A 2027 baseline rewrites the cycle
The 2027 date is the number the market must now absorb. For borrowers and cross-border deal-makers in rate-sensitive sectors, it removes what had been the working assumption of a nearer easing cycle. Sector-wide, the read-through is direct: the cost of capital is not coming down on the current Fed trajectory, and planning around an earlier pivot has become harder to defend.
Warsh's "family fight" framing signals the committee is not unified. That leaves a theoretical path to an earlier shift if economic data moves in an accommodating direction. The minutes, however, do not point there.
The Iran conflict adds an inflation variable
Against the backdrop of renewed conflict with Iran, the Fed's position tightens further. Geopolitical disruption in that region typically pressures energy costs, which works its way into the inflation readings the central bank watches most closely. That is the transmission mechanism that has moved rate hike odds higher alongside the conflict news.

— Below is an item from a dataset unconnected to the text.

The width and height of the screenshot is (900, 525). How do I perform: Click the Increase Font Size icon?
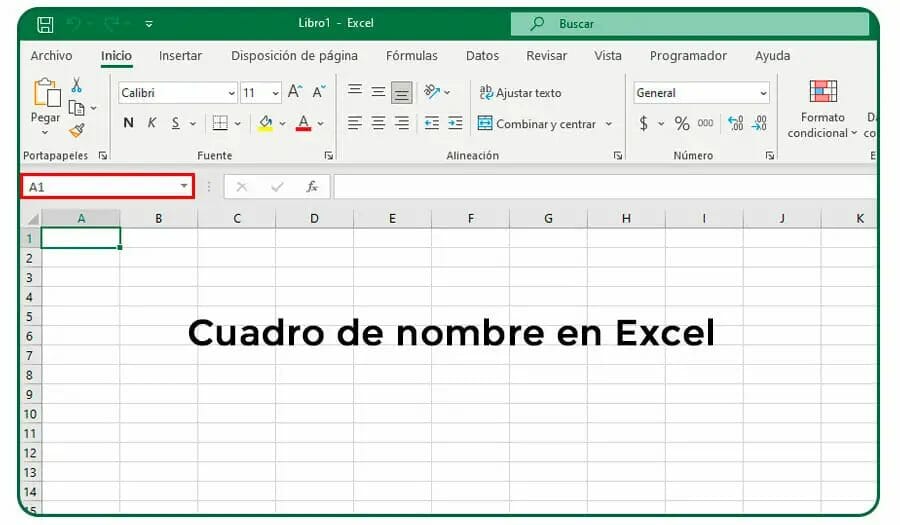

The macro read-through for credit markets is straightforward. A no-cut baseline is one thing. A no-cut baseline carrying an active inflation risk from the region is another. Long-duration issuers and leveraged borrowers sit most exposed to a scenario where hike odds continue to climb.
The debate the minutes leave open
Warsh's framing suggests the Federal Open Market Committee has not settled its internal argument. That is both the reassurance and the warning. The policy path could still shift, in either direction, as new data and geopolitical conditions develop.
On balance, the minutes cut off near-term relief and add a second live variable in the Iran conflict. Both are priced imperfectly. That is the macro caveat the market carries into the next data cycle.